The origins of Florence, like many great Italian cities stems back to the Roman era, as a settlement for Caesar’s Colonies. For the sake of defence, the city was set and the meeting point of 2 streams, the Arno and The Mugnone, where the oldest locations had previously been located. The invasion of the Barbarians decreased the importance of Florence as a stronghold for the Romans, however in 405, the city managed to halt the hordes of Radagaisus, but succumbed to the Gotho-Byzantine war.
This lead to a feudal system being implemented in the 8th Century, and the city grew on this, where in the 11th century it became more important in the region of Tuscany because of the cities involvement in the reform of the church. During this period between the 13th and 14th centuries, the lower and middle classes were accentuated, while the wealthy merchants had a stronger grip on the power within the city. Towards the end of the 14th Century, the lower class managed to broadened the base of democracy.

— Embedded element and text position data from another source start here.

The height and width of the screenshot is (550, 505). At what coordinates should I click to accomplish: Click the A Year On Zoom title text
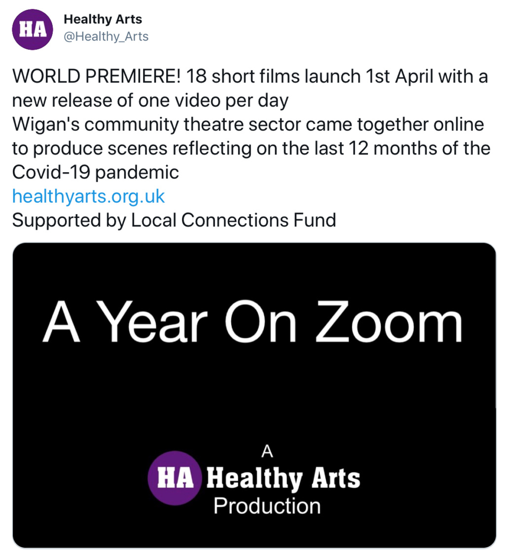(253, 322)
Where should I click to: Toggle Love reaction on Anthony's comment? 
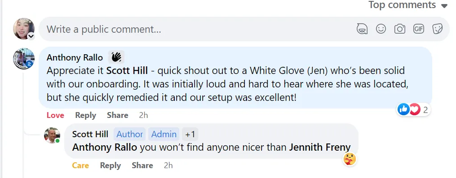[55, 115]
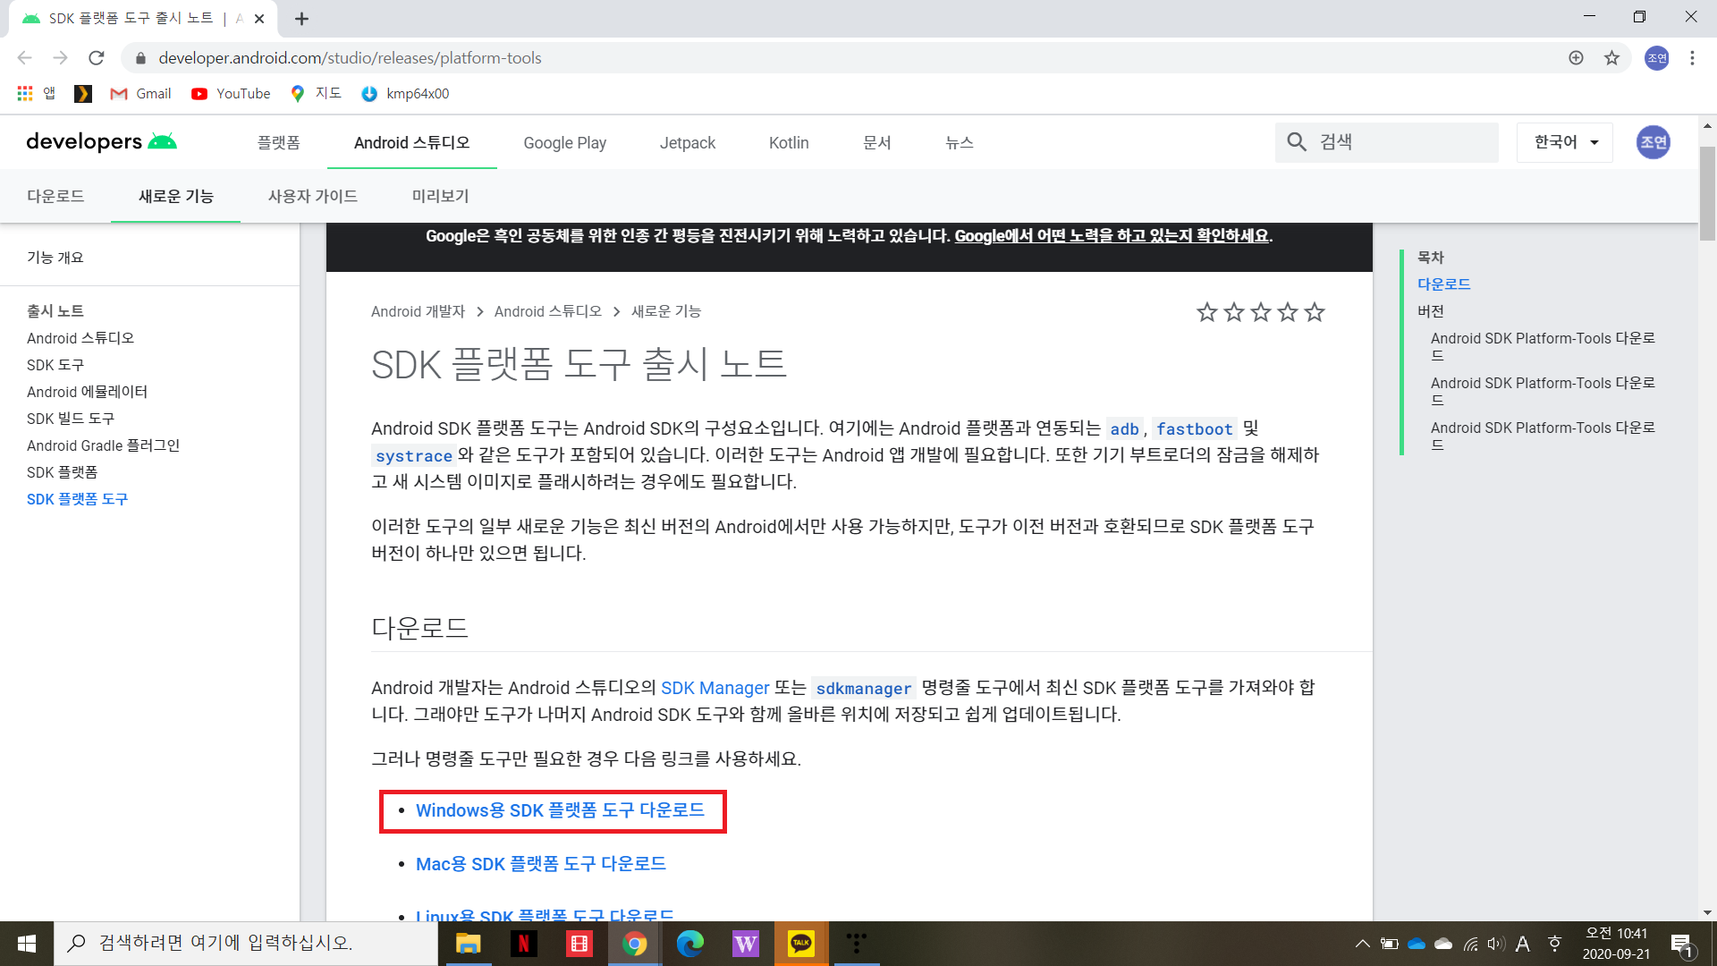Click the bookmark star icon in address bar
The width and height of the screenshot is (1717, 966).
click(x=1611, y=58)
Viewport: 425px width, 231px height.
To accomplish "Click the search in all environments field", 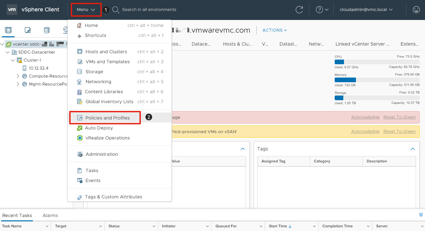I will tap(149, 10).
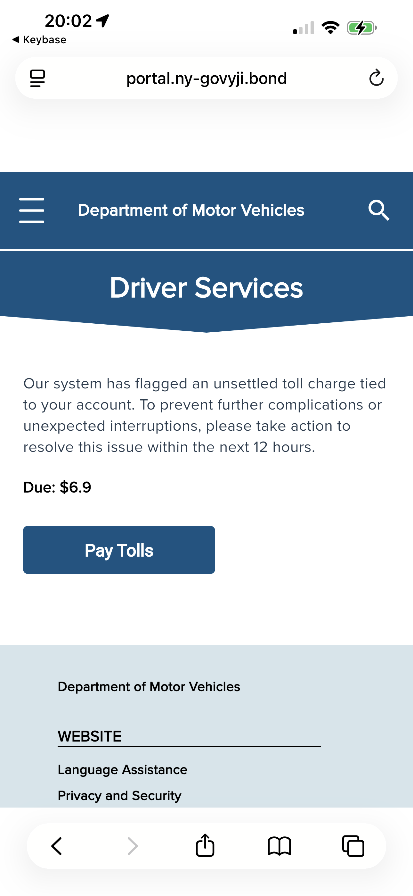Open the bookmarks book icon
Screen dimensions: 413x896
coord(279,846)
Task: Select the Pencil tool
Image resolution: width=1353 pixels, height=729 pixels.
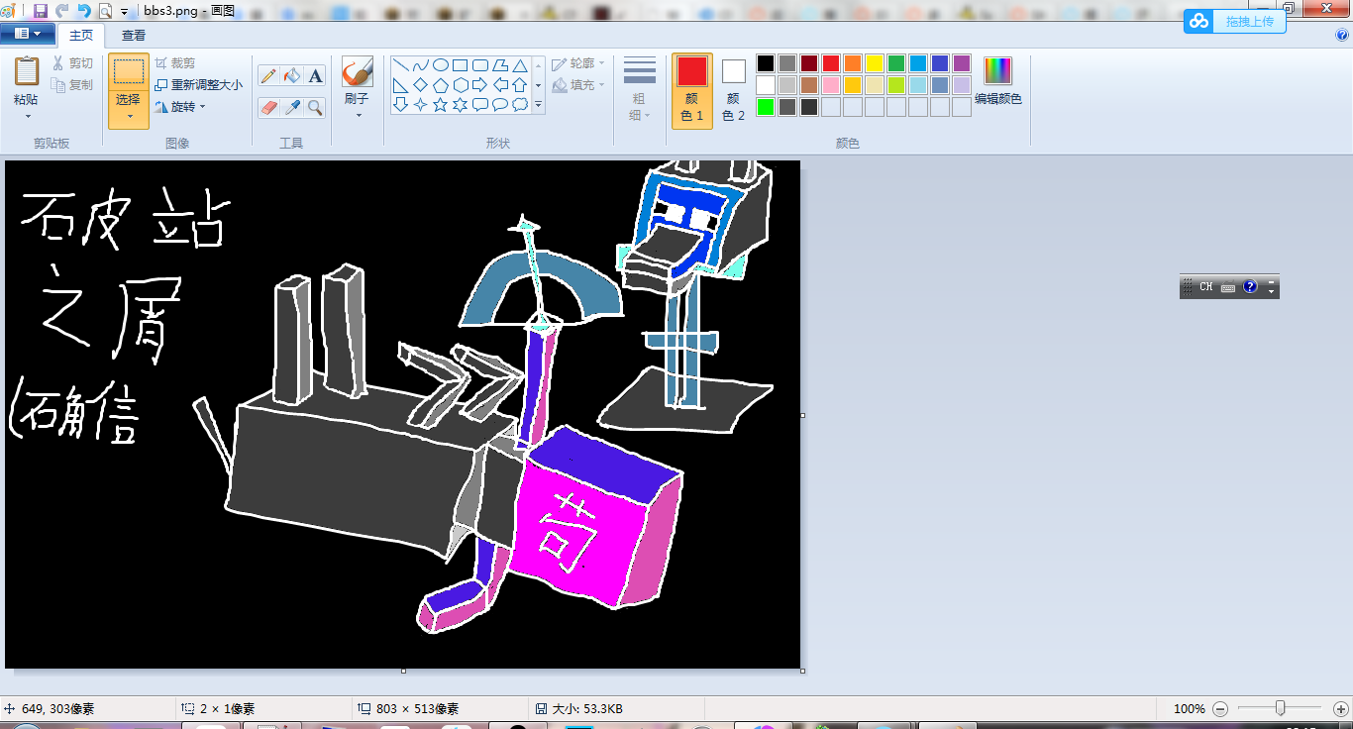Action: tap(268, 76)
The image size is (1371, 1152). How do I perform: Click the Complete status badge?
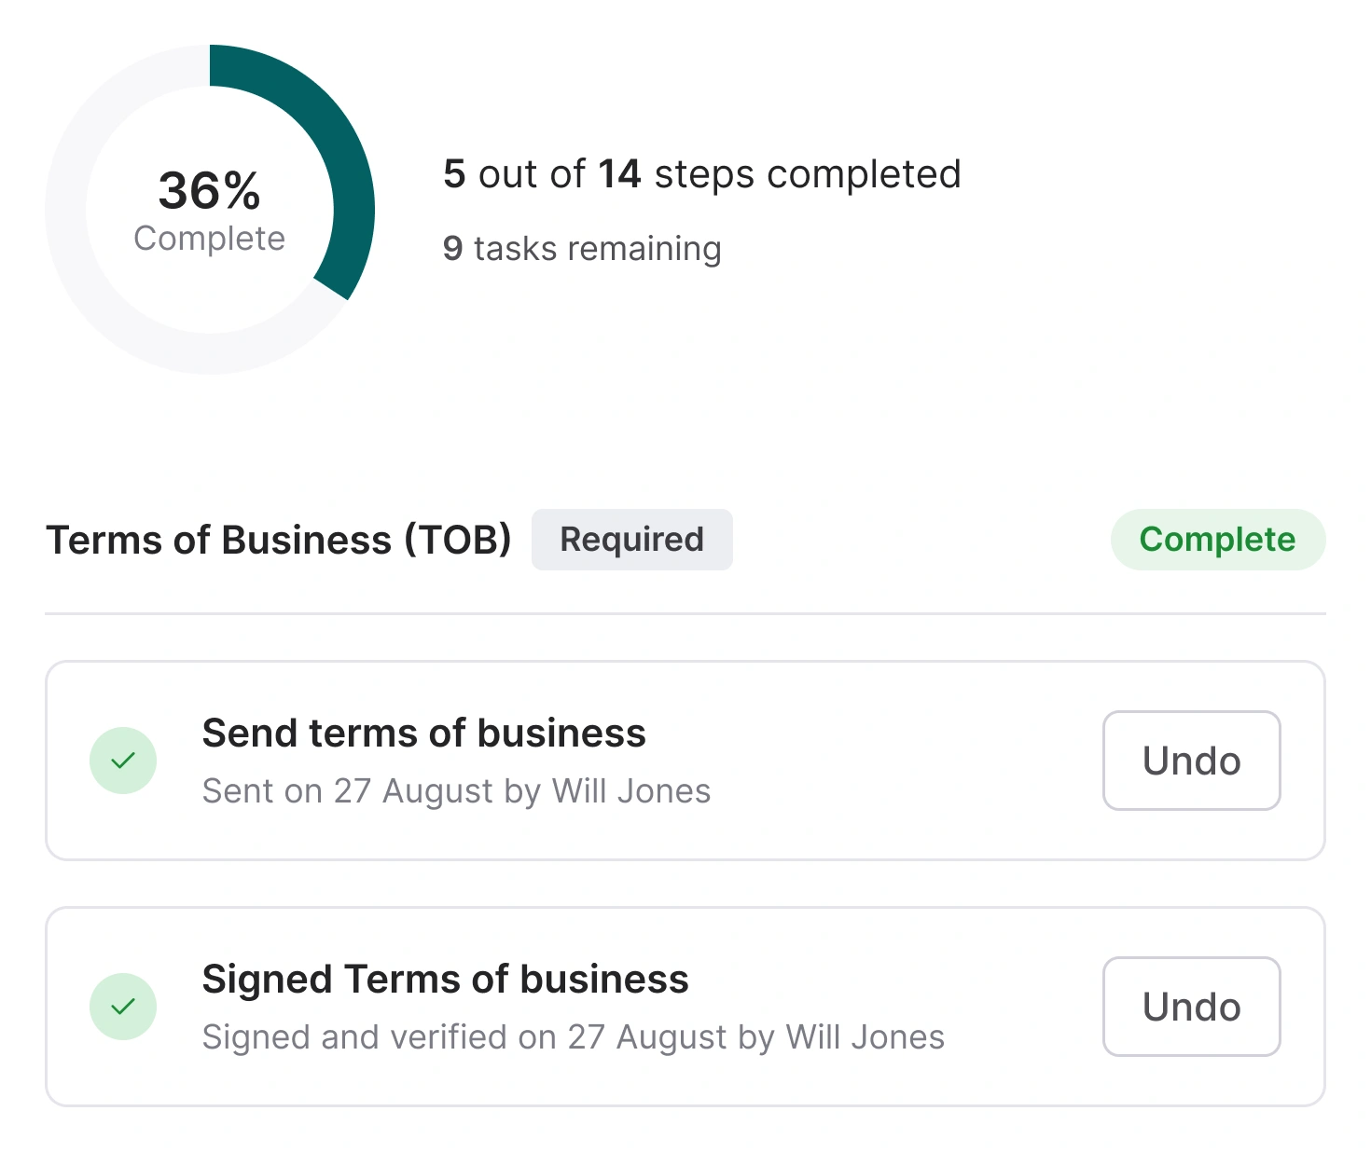tap(1218, 539)
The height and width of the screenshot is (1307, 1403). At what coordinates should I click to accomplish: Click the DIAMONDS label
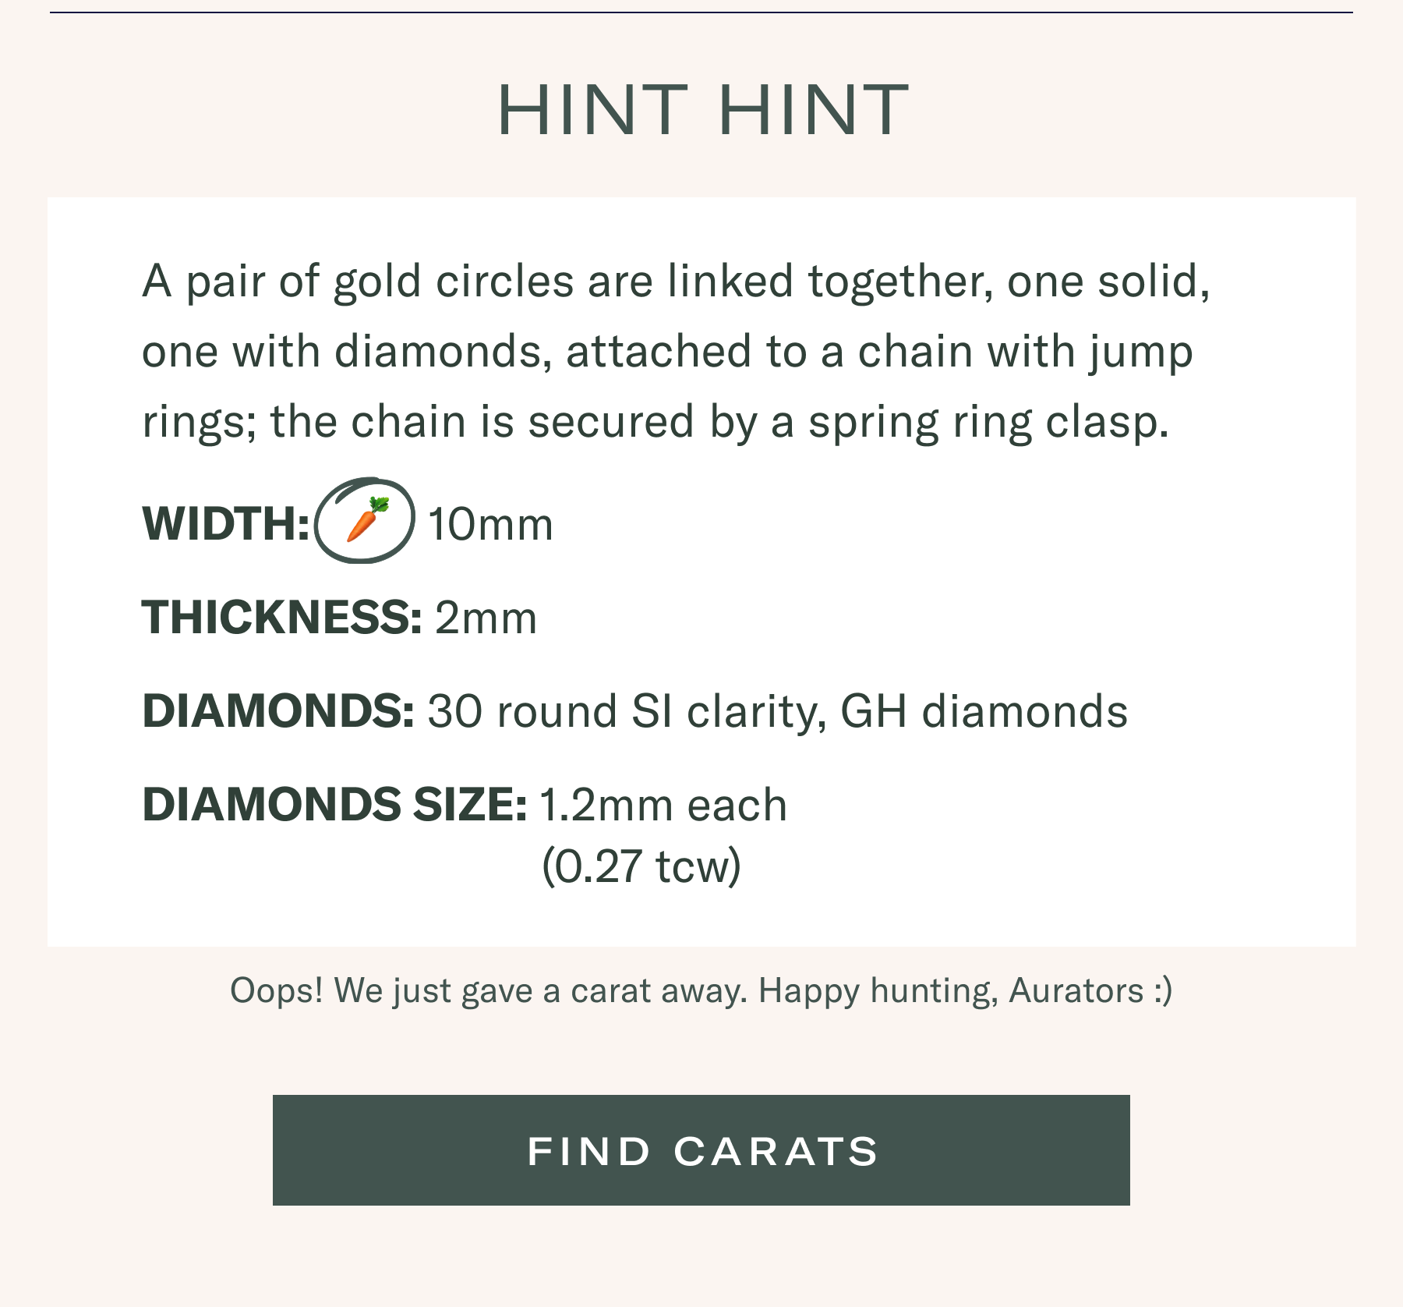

In 1859, Tuscany became part of Unified Italy and Florence was the capital city of Italy for 5 years between 1865 to 1870, after the Second Italian War of Independence. The historical part of Florence underwent extensive reconstruction and renovation, which unfortunately completely destroyed the Old Market and the Jewish Quarter, which is located near to the present day Piazza della Republica. This square can be seen to represent the urban stratification which the city suffered during the 19th Century. This lead to an anonymous geometrical layout of the buildings. Fortunately though, some monuments have been left intact and we can still see them today, except with no connection to the buildings around them.